Since it launched in 2007, the service has garnered 15.1 million customers. At peak times, there are 200 transactions every second and the equivalent to 20 per cent of the country’s GDP washes through the system.

But replicating Safaricom’s success has long proved beyond reach. Since the UK’s aid agency gave a £1m grant in 2006 to try to facilitate microfinance payments, which led to the birth of the service, none of the other 120 or so copycat mobile money platforms have performed as well. Only the Philippines comes close, with about 3m customers, while Tanzania may yet overcome a sluggish start.

Check out the full article from the BeyondBrics (FT) here.

In a variant on the Kenyan model, the Indian mobile money will have to partner with a bank, meaning customers might even make interest from the money they store. In Kenya, 12-15bn shillings are stored on M-PESA systems at any one time, but Safaricom is not allowed to make a profit with the interest and neither is the customer. Instead the earnings go into a charitable M-PESA foundation. Any attempt to change this is likely to spook banks, which have in the past attempted to close down M-PESA.

In Kariobangi whave noticed that MPESA is bringing new habits and “rules of the game” in local markets and it is used by virtually 100% of market operators. However, let’s not overestimate its impact: cash is still the king, by far.
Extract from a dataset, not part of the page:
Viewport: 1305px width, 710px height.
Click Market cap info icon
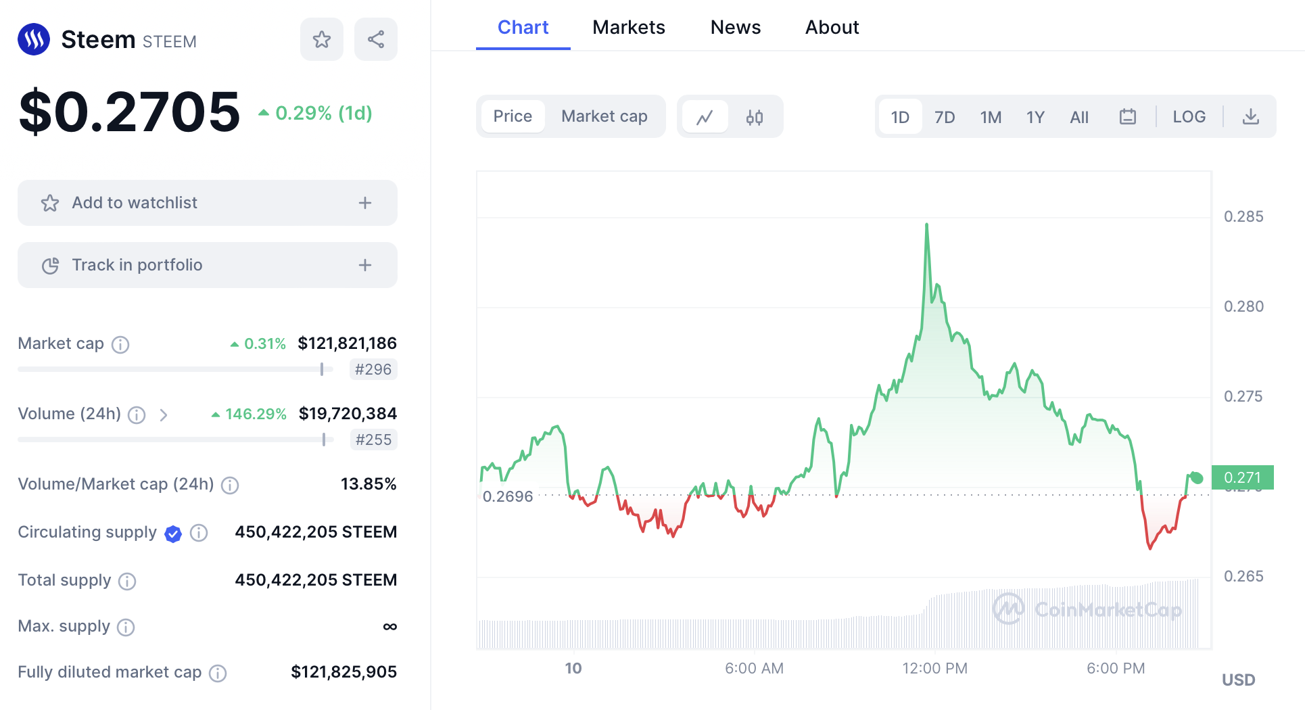[x=120, y=345]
The problem is that transferring money with MPESA and withdrawing small sums from the agents requires the payments of a fee, which becomes burdensome in markets where there is a huge number of very small transactions. This, combined with the lack of interest on savings, makes MPESA a rather expensive (though handy) financial product.

For a very interesting analysis of the use of MPESA check out the recent work of Guy Stuart and Monique Cohen “Cash in, Cash out Kenya: The Role of MPESA in the lives of low income people” (PDF). They recorded over 18000 transactions with financial diaries and showed that not only cash is still king in local economies (over 94% of total transactions), but that MPESA is valuable especially for the urban-rural remittances: the “Send money home” strategy, where MPESA is an alternative to physically taking an envelope by bus over long distances.